__Dataset entries__
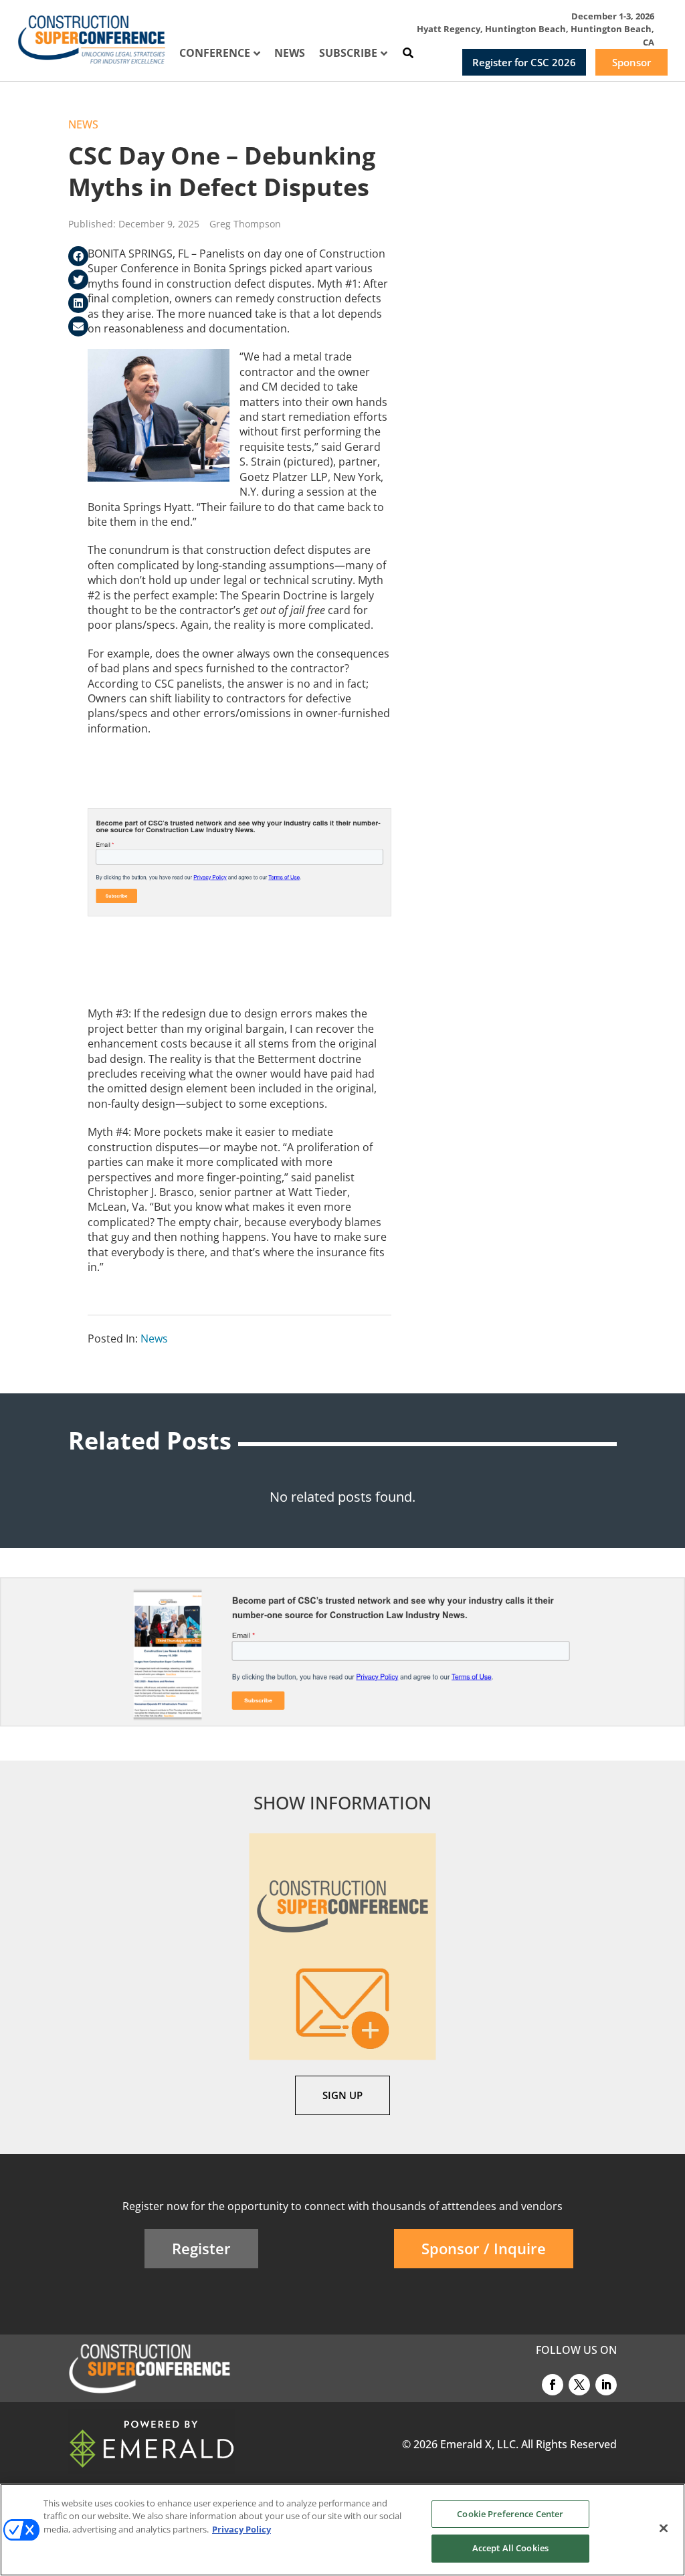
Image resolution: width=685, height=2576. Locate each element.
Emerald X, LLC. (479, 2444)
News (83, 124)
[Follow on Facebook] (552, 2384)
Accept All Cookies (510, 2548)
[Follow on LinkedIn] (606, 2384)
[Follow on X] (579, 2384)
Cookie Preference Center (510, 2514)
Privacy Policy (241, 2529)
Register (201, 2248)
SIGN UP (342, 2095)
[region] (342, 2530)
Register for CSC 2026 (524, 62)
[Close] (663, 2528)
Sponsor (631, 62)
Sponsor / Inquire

__What to produce__
Each line from the one containing "SIGN UP (342, 2095)" through the end of the entries, both included, is to be returned exactly, with no other lines.

__Answer below__
SIGN UP (342, 2095)
[region] (342, 2530)
Register for CSC 2026 (524, 62)
[Close] (663, 2528)
Sponsor (631, 62)
Sponsor / Inquire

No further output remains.